▶ **Work task**:
The line with "You are a GUI" through the last line of the entries: give these again exactly, and only these, without any pictures.

Screenshot grounding data:
▼

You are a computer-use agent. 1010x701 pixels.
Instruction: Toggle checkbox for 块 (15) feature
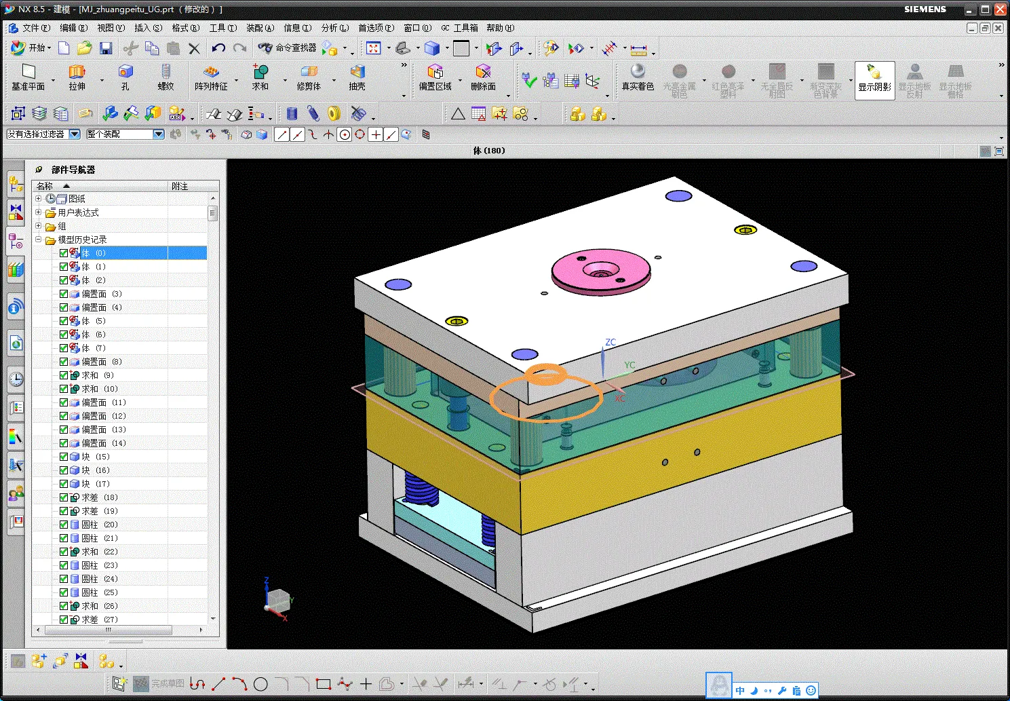64,457
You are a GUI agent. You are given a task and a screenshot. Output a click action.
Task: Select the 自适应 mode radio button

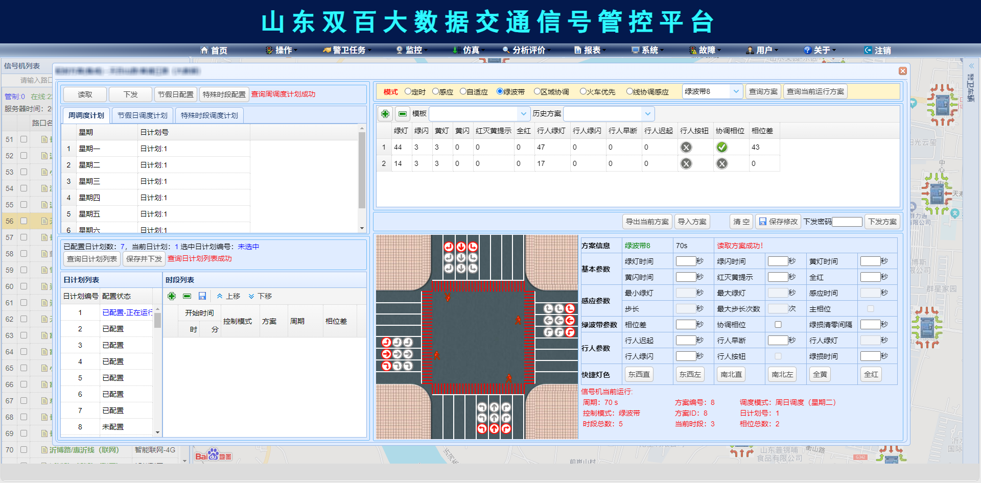463,91
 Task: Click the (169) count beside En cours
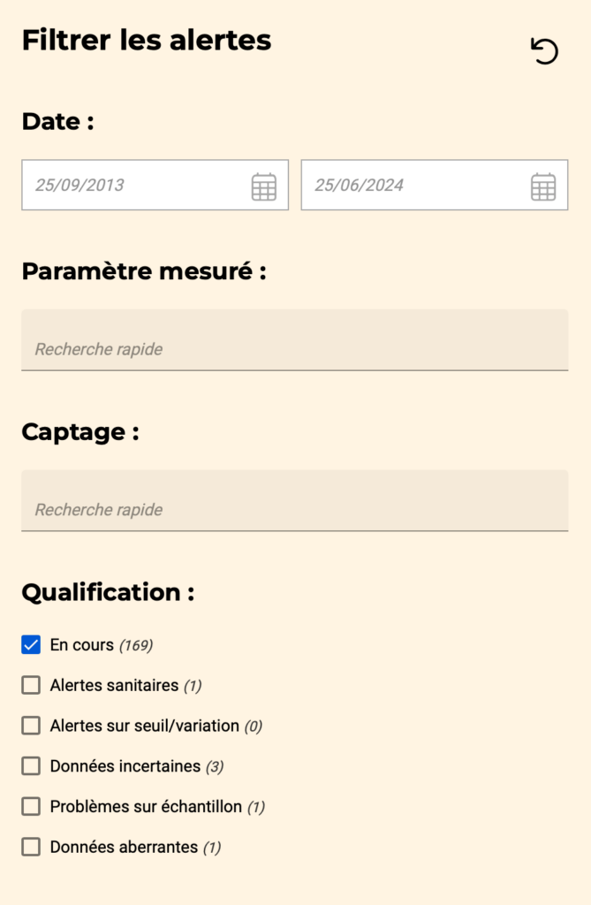(x=136, y=645)
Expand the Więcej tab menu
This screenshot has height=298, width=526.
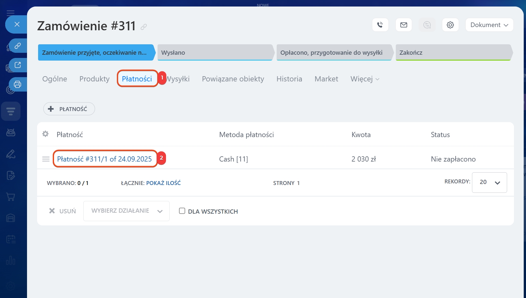tap(365, 79)
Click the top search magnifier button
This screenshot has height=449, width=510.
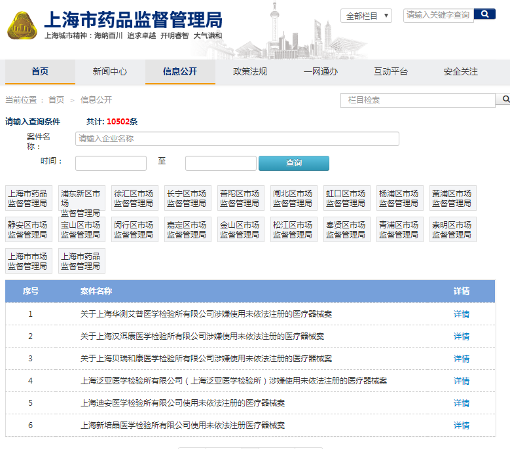(x=484, y=14)
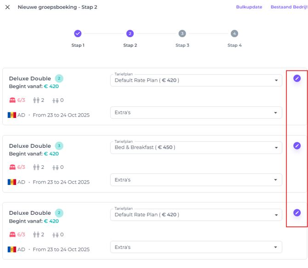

▲

▶ **Completed exercise**:
You are a GUI agent. You are given a task and a screenshot. Output a click action.
Task: Select the 自适应 mode radio button

463,91
 Task: Click the (169) count beside En cours
(x=136, y=645)
Expand the Więcej tab menu
This screenshot has height=298, width=526.
tap(365, 79)
Click the top search magnifier button
This screenshot has height=449, width=510.
(x=484, y=14)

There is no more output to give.